In the event there is an emergency related to your child, please provide at minimum 1 person whom you would authorize to act on your behalf if we were unable to reach you.
In the event of an emergency I authorize the emergency contact person(s) listed above to act on my behalf when you are unable to reach me.
In the event that my child may require medical, dental and/or surgical care while I am unable to be reached, I hereby give my consent for medical, dental and/or surgical treatment. I agree to pay all costs and fees contingent on any emergency medical care and/or treatment for my child as secured or authorized under this consent.

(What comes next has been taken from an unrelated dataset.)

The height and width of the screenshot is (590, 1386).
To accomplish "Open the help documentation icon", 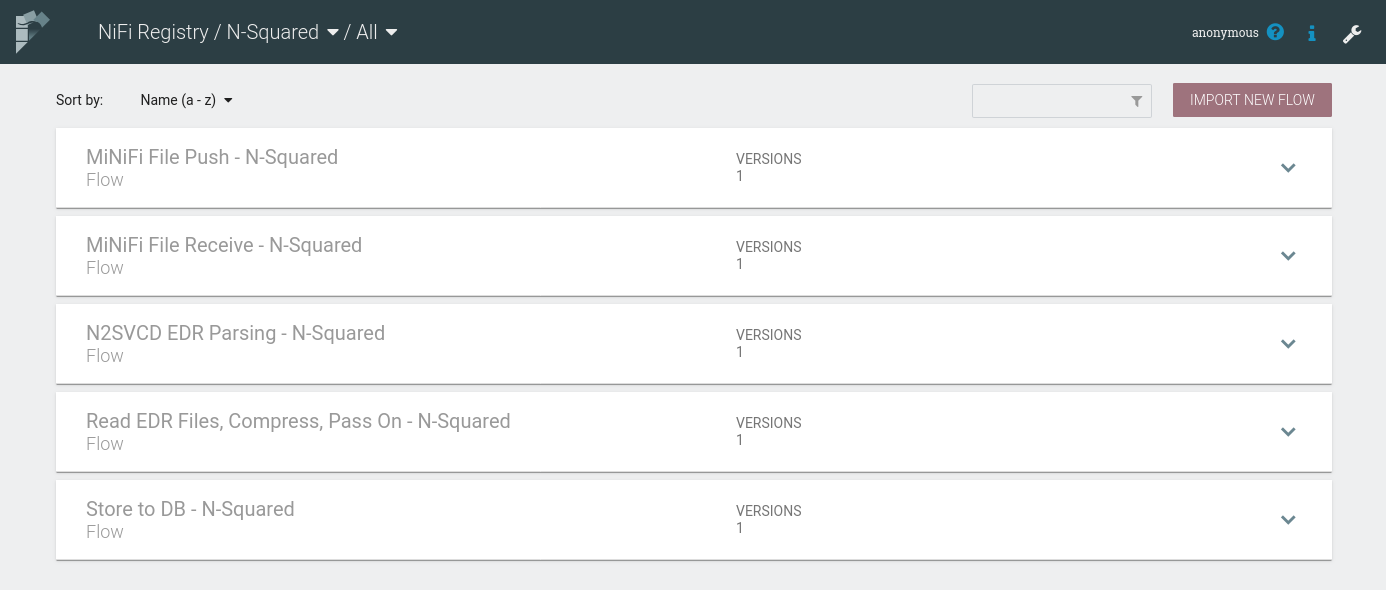I will 1275,32.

(1) I hereby understand that my child personally assumes all risks in connection with participation in United Action for Youth programming and hereby releases waives and forever discharges United Action for Youth and their employees, agents, volunteers and representatives (Releases) from any and all liability of any and every nature whatsoever, including claims or suits at law or in equity that I may have, for any and all personal injury. Including death, and property loss or damage that may result from, arise out of, or be related to my participation in the programming, including any travel to and/or from the program site. I hereby agrees to indemnify and hold harmless the Releasees from such liability whether injury, loss or damage is caused by my negligence, the negligence of the Releasees, or the negligence of any third party.
(2) United Action for Youth may take photographs, videos and/or audio record my image and/or voice to use in promoting the purpose of the program. I understand that no financial benefits from the use of the photographs, videos and/or audio record are obligated to be paid to me.
I have read this emergency medical treatment consent form, release of liability and assumption of risk agreement, fully understand its terms, understand that I have given up substantial rights by signing it, and sign it freely and voluntarily without any inducement.